Le Niger panse ses plaies après les événements de Charlie Hebdo

Secoué dans ses valeurs de tolérance par deux jours de violences contre La communauté chrétienne, le Niger tente de se réconcilier avec lui-même en pansant  des plaies encore béantes.

Les folles émeutes contre les chrétiens du Niger se sont arrêtées. Mais dans les principales villes du pays, les stigmates sont encore là pour rappeler l’ampleur de la violence qui a fait au moins 10 morts et brûlé une cinquantaines d’églises. Comment en est-on arrivé là ? Comment redonner confiance aux Chrétiens du Niger ? Que faire pour que de tels événements ne puissent plus avoir lieu ? Des citoyens donnent des pistes de solutions exploitables par le pouvoir public.

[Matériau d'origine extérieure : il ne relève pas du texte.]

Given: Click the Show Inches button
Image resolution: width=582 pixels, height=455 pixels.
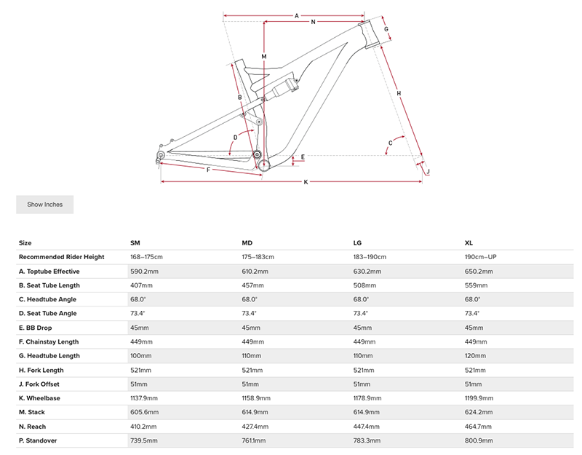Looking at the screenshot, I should tap(45, 205).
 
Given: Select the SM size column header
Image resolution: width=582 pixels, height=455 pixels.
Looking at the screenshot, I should tap(135, 242).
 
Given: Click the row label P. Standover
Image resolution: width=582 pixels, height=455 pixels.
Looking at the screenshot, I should tap(39, 441).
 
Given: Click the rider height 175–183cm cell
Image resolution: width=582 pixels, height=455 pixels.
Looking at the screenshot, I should tap(260, 257).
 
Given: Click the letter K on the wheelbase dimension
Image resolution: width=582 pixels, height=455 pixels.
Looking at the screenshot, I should tap(306, 181).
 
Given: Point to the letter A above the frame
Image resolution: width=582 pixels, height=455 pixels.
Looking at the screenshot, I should tap(297, 15).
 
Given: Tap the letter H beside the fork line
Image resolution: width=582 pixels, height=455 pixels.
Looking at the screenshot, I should tap(399, 92).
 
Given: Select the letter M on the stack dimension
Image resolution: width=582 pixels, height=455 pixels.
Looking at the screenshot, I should tap(264, 56).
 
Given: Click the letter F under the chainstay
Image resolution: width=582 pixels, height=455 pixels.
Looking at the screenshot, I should tap(209, 170).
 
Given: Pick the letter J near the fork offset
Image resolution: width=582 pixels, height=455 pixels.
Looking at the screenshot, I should tap(428, 172).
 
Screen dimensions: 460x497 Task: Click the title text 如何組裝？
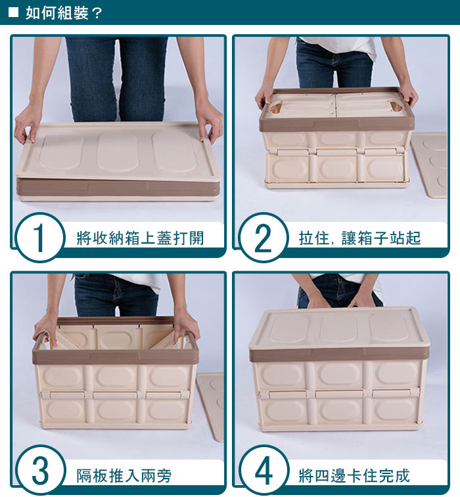point(64,12)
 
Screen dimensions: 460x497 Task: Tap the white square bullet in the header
point(13,12)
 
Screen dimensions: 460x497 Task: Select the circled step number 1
point(39,238)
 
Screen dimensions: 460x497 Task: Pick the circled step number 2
point(264,238)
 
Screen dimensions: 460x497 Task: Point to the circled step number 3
point(40,470)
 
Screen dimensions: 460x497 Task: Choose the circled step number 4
point(264,470)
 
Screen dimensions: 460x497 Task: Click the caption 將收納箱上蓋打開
point(140,238)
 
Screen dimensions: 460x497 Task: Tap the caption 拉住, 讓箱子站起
point(359,238)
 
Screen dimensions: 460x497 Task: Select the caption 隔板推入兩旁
point(124,475)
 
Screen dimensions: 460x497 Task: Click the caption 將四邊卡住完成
point(354,475)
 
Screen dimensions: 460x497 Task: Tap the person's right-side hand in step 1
point(209,119)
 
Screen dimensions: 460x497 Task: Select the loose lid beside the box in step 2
point(429,165)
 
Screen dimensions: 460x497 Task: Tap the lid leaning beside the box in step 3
point(211,406)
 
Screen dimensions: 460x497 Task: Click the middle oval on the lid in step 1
point(118,152)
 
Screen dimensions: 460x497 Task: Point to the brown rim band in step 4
point(339,355)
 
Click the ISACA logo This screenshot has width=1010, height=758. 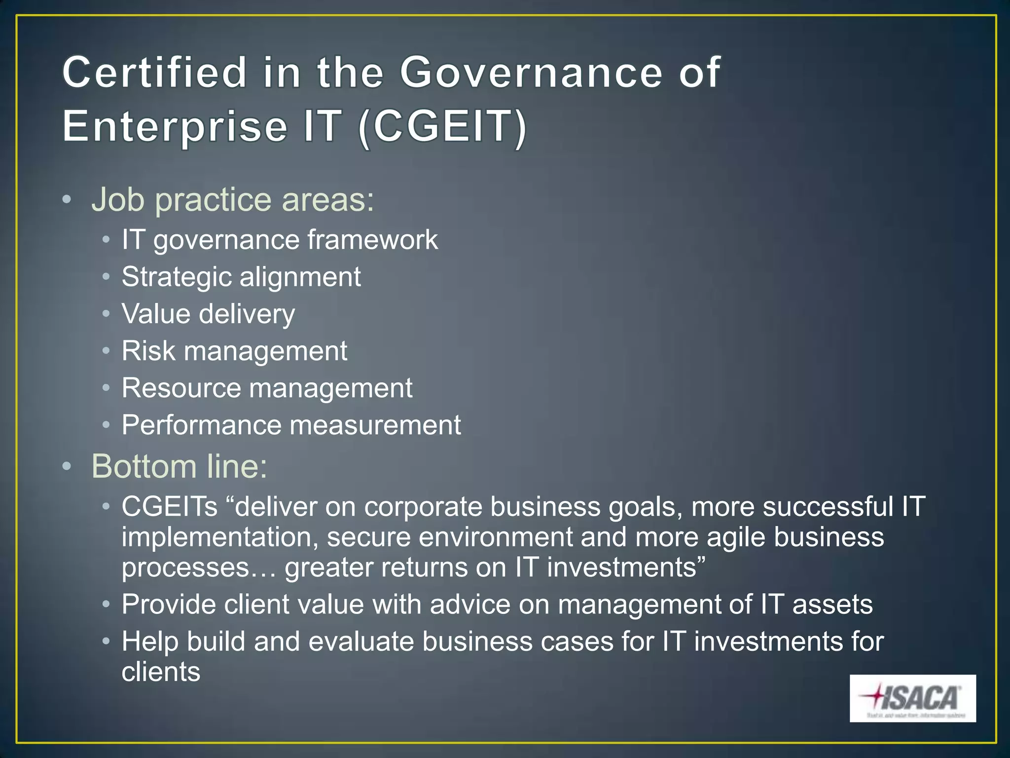point(912,698)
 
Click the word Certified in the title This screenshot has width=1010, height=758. point(154,73)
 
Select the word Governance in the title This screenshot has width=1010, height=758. point(531,73)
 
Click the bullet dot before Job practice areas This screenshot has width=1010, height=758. point(67,200)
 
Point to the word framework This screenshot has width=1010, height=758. point(373,240)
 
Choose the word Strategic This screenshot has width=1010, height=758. point(176,277)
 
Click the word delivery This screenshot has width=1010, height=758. point(247,314)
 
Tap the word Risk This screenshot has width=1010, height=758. point(148,351)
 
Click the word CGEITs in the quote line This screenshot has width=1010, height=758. point(170,506)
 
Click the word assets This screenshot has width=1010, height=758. point(832,605)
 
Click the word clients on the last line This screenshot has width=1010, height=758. point(161,672)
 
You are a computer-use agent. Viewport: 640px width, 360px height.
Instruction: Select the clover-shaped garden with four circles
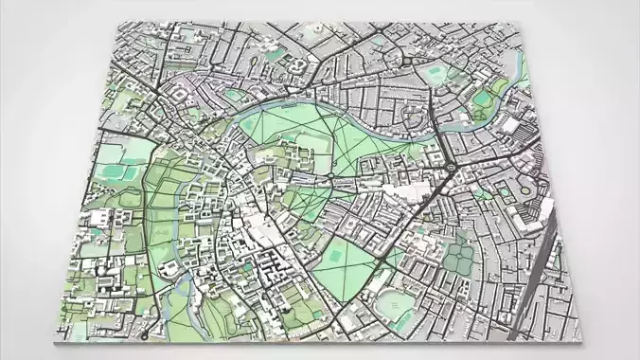pos(460,255)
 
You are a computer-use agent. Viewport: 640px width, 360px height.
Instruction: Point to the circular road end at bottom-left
pos(142,334)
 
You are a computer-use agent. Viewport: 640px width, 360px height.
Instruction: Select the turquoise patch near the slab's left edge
pos(111,172)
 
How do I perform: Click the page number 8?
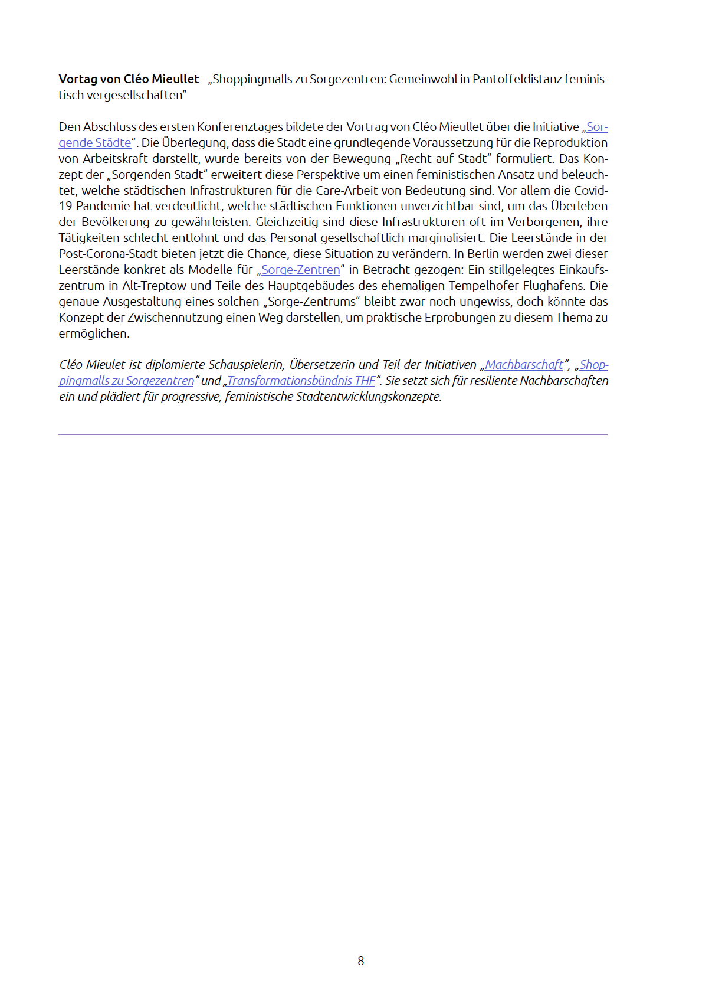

Pascal (Ndlr : nom d’emprunt), un père de famille chrétien reste tout de même confiant : « Pendant les événements, ce sont des familles musulmanes qui nous ont protégés. Nous avons trouvé refuge dans des foyers musulmans qui nous ont donné le gite et le couvert. Et vous savez ce sont des musulmans qui ont empêché à ce que certaines églises de quartiers soient brulés. Cela nous redonne confiance ».

Daouda est un de confession musulmane. Pour ce mécanicien vivant à Niamey, les esprits sont aujourd’hui apaisés. « Les autorités religieuses, les structures associatives ont mis les bouchées doubles pour calmer la situation et appeler à respecter l’esprit de tolérance qui a toujours été reconnu au peuple nigérien. Les prêcheurs intégristes qui ont multiplié les prêches teintés d’intolérance depuis plusieurs années, font aujourd’hui profil bas. Les imams modérés ont aujourd’hui le vent en poupe. »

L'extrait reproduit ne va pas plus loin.